Intuitively, from what I see, any domain verifying your definition (except $\{0\}$) has a non-empty interior (to be proven or disproven, I didn't investigate). Are you sure it is not a restriction of the definition of star-shaped domain? (something like non-empty interior star-shaped domain?) Or are you sure that you did not miss something, like a $\mathring \Omega$ somewhere in your definition ? (\mathring)

Answer 2

0.

As far as I can understand the problem formulation, $g$ is not defined on the $n$–dimensional unit ball $$B^n = \{x\in\mathbb R^n:\|x\| \le 1\}$$ but rather on the ball's surface, that is on the $(n-1)$–dimensional (hyper)sphere $$S^{n-1} = \{x\in\mathbb R^n:\|x\| = 1\}$$

1.

For any $x \ne 0$, $$\frac{x}{\left \| x \right \|}$$ represents a unit vector in the direction of $x$, identifying a single point on a unit sphere.

There is a value $g$ assigned to that point: $g\left(\frac{x}{\left \| x \right \|}\right)$.
The definition says, that $\Omega$ contains for each direction all such points $x$, whose distance from $0$ do not exceed the $g$ defined for that direction.

In other words, the domain is a union of (open-ended) line segments with a common beginning in $0$, whose lengths are defined by $g$.
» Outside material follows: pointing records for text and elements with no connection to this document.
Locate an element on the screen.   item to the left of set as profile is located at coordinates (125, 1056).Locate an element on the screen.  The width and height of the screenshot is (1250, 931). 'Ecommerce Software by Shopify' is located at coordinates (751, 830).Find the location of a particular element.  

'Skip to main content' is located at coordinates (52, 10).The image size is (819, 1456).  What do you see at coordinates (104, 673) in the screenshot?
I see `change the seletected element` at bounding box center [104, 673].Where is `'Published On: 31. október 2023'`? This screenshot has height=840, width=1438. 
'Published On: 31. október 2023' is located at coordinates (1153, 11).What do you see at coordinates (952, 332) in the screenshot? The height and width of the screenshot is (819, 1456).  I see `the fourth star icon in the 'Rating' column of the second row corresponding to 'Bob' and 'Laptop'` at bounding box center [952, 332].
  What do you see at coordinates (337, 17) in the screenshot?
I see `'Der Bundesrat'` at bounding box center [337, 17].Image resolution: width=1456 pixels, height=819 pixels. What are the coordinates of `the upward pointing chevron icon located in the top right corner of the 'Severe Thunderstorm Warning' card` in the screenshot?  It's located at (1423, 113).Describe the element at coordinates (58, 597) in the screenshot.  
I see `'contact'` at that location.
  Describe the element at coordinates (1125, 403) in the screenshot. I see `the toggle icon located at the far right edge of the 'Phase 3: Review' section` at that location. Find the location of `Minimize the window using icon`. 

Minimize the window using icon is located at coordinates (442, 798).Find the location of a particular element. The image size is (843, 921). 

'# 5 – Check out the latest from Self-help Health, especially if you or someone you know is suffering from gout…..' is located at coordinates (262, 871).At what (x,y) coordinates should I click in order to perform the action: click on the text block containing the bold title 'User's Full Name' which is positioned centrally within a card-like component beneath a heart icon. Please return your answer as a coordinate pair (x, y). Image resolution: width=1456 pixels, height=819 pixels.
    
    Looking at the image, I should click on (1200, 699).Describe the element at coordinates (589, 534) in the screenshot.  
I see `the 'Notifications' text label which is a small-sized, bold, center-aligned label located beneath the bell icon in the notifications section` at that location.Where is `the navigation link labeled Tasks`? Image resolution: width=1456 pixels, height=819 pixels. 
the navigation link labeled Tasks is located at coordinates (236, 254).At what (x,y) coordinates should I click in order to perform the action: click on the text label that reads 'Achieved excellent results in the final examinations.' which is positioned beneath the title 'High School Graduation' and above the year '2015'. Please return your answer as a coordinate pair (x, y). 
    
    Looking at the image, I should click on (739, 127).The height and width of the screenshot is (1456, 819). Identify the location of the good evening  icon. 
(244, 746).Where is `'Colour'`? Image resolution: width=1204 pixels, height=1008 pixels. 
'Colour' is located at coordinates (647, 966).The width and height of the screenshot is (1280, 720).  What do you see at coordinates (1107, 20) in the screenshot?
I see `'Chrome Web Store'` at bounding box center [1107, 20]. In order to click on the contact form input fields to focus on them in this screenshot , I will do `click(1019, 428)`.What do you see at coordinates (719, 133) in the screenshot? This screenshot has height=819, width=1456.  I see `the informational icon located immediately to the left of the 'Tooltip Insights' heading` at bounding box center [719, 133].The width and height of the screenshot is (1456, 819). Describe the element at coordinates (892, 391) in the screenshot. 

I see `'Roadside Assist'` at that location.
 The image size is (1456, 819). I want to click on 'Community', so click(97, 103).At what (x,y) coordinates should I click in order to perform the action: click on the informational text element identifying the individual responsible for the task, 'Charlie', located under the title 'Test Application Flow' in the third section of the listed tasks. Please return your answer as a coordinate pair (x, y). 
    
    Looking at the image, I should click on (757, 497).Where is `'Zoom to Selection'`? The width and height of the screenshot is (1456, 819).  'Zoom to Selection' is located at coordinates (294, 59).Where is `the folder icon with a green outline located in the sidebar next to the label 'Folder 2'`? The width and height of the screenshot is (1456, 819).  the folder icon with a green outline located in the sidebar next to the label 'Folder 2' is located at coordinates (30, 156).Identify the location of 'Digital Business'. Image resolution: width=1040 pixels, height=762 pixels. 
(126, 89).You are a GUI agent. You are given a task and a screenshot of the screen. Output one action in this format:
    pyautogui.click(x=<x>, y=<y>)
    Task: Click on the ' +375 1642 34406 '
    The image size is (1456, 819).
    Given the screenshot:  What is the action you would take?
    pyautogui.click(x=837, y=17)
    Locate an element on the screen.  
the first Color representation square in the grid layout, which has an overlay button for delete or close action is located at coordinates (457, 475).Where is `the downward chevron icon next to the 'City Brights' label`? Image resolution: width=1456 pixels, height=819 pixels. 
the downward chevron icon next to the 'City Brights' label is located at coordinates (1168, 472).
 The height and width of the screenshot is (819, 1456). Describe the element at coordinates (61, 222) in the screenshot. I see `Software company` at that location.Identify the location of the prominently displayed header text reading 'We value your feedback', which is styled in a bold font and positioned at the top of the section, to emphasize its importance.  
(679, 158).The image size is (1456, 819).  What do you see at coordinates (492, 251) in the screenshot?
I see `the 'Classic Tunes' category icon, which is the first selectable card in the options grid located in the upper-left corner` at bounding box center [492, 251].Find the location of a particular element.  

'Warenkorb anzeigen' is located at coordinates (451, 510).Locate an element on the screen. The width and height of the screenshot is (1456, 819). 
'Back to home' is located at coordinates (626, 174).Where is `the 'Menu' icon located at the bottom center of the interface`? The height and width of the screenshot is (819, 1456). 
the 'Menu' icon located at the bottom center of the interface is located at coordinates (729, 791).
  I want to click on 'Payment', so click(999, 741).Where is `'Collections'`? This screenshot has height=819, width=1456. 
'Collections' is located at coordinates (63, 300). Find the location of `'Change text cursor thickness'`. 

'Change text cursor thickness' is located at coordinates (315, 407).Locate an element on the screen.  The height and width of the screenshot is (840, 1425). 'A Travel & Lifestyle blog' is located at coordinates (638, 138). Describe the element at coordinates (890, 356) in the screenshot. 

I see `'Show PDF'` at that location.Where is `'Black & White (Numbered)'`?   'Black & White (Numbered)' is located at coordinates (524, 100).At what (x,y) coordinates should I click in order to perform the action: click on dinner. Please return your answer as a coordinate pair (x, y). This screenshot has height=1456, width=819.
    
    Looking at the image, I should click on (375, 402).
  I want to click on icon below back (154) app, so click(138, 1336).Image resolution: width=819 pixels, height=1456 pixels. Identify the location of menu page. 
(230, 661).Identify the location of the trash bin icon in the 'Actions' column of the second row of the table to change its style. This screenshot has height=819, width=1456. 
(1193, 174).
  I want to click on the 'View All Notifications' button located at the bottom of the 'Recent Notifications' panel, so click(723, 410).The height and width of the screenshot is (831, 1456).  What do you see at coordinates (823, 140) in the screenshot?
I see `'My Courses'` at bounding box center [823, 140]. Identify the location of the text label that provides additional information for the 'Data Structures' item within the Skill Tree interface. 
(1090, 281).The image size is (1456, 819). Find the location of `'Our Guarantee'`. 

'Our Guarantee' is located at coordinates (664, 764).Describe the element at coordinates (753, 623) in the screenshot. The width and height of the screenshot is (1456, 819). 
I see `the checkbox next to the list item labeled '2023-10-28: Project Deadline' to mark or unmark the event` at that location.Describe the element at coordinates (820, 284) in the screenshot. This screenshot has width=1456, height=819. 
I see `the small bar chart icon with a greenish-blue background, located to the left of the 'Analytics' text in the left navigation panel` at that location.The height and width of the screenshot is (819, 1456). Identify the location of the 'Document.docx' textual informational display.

If $g = r$ is constant, non-zero, then $\Omega$ will be an open ball of radius $r$.
If $g$ is 'close to constant', i.e. $|g - r| \le e$ for $0 \lt e \ll r$, we could say $\Omega$ is a ball of radius $r$ with hills & valeys not exceeding the height or depth of $e$.

2.

The $g$ function is positive. At each point $P$ belonging to a unit (hyper)sphere $S^{n-1}$ (hence $\|P\| = 1$): $$g(P) > 0$$ then all points on a line segment between $0$ and $g(P)\cdot P$ belong to $\Omega$: $$\{x\in\mathbb R^n: x = k\cdot P,\ 0 < k < g(P)\}\subset \Omega$$

So $\Omega$ contains a non-degenerate line segment, which is equipollent with $\mathbb R$, hence $\Omega$ cardinality is at least continuum.
On the other hand $\Omega \subset \mathbb R^n$, so its cardinality is at most continuum; which impiles $|\Omega|=\mathfrak C$.

The cardinality of both the unit sphere $S^{n-1}$ (provided $n\ge 2$) and the unit ball $B^n$ is also continuum, so a bijection between each of them and $\Omega$ certainly exists.

The bijection between the ball and $\Omega$ is straightforward: for any ray (half-line) starting at $0$ and meeting the unit sphere at point $P$, its initial segment of length $g(P)$ is a subset of $\Omega$ – so it's enough to scale the segment by $1/g(P)$ to obtain a unit segment; and a union of all unit segments starting at $0$ is a unit ball.